The bright warm days of summer, which beckon us outdoors to the beach, the mountains, or even just the backyard, are over.  As the temperatures cool, we turn our focus inside, many of us decorating for fall and burning pumpkin-scented candles.  Our tendency, when things get dark, it to turn on more light, to fill our already busy schedules with even more things.

But I invite you this autumn to take some time in the darkness, to sit quietly with your soul and take stock of what you have done this year.  How have you grown?  What seeds did you sow in the spring and tend in the summer that are now coming to harvest?  How can you prepare yourself for the craziness that the holiday season can bring on?

Pull out your favorite snuggly sweater or blanket.  Get some pumpkins to put on your front porch.  Put some gourds on your mantle.  Make some of your favorite comfort foods.  And if you want a new favorite fall recipe, I’m sharing my very best one with you, A Kitchen Witch’s Pumpkin Spice Bread.  And have a glorious autumn, everyone!

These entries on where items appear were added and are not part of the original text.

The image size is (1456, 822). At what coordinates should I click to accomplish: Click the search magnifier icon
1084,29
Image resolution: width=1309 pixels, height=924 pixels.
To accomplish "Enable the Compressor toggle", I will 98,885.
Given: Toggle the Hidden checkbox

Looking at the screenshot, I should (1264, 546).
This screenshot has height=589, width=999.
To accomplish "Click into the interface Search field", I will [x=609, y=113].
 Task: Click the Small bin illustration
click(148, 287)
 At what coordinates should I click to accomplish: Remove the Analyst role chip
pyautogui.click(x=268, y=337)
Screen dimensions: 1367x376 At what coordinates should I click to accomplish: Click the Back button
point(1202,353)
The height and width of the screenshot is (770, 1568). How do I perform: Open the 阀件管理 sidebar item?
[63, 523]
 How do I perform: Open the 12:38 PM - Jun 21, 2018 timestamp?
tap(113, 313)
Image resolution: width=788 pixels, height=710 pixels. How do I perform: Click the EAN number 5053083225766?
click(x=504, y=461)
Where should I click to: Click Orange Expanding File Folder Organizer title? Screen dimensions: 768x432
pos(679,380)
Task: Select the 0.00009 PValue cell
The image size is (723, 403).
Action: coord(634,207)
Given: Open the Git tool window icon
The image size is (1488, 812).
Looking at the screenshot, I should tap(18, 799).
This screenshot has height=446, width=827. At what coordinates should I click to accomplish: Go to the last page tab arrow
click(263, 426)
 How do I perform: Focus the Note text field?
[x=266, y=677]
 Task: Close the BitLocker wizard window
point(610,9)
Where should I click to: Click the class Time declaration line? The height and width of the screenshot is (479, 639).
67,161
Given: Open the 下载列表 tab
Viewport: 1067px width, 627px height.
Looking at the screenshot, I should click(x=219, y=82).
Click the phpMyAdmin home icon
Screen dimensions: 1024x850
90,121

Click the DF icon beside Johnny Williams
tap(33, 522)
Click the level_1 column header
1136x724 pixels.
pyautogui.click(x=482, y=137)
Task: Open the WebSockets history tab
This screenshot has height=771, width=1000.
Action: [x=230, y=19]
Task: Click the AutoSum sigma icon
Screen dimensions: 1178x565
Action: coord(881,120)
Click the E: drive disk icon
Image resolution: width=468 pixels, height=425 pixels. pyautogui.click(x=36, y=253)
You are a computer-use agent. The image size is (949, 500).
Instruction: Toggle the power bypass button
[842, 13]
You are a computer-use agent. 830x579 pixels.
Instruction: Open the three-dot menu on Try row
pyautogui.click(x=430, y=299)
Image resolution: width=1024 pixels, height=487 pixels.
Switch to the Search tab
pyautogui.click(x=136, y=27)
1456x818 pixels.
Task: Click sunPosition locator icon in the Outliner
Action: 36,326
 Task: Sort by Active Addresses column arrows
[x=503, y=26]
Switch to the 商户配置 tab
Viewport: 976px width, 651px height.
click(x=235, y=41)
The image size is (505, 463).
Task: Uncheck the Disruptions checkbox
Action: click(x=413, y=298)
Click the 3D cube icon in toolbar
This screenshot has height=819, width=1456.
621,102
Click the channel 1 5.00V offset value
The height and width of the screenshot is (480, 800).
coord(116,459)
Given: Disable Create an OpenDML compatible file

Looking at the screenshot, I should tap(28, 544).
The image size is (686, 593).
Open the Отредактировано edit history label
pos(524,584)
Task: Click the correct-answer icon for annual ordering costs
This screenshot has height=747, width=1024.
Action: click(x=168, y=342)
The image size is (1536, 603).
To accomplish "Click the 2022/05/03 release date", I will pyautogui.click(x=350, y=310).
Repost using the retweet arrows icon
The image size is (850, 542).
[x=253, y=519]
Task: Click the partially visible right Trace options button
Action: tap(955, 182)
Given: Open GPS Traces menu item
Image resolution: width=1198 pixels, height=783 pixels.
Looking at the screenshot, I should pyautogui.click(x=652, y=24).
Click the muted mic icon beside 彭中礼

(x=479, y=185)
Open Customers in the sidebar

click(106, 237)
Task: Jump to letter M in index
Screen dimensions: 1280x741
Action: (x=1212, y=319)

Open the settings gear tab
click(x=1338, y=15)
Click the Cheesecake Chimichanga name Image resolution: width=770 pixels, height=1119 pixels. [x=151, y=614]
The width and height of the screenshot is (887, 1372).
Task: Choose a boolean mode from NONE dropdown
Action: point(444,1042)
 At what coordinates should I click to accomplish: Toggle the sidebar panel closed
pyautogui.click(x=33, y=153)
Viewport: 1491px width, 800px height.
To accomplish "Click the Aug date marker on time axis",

A Kitchen Witch’s Pumpkin Spice Bread

Ingredients:

2 cups pureed pumpkin (fresh roasted or canned)

3 cups sugar

1 cup water

1 cup vegetable oil

4 eggs

3 1/3 cups flour

2 teaspoons baking soda

2 teaspoons cinnamon

1 teaspoon salt

1 teaspoon baking powder

½ teaspoon nutmeg

¾ teaspoon ground cloves

Instructions:

Heat oven to 350 degrees F.  In a large mixing bowl, combine pumpkin, sugar, water, vegetable oil, and eggs.  Beat until well mixed.  Measure flour, baking soda, cinnamon, salt, baking powder, nutmeg, and ground cloves into a separate bowl, and stir until combined.  Slowly add the dry ingredients to the pumpkin mixture, beating until smooth.

Grease two 9×5 inch loaf pans and dust with flour.  Evenly divide the batter between the two pans.  Bake for 60-70 minutes, or until a toothpick inserted into the center comes out clean.  Cool 10-15 minutes then remove from pans by inverting them onto a rack and tapping the bottoms.  Slice and serve plain, buttered, or with cream cheese.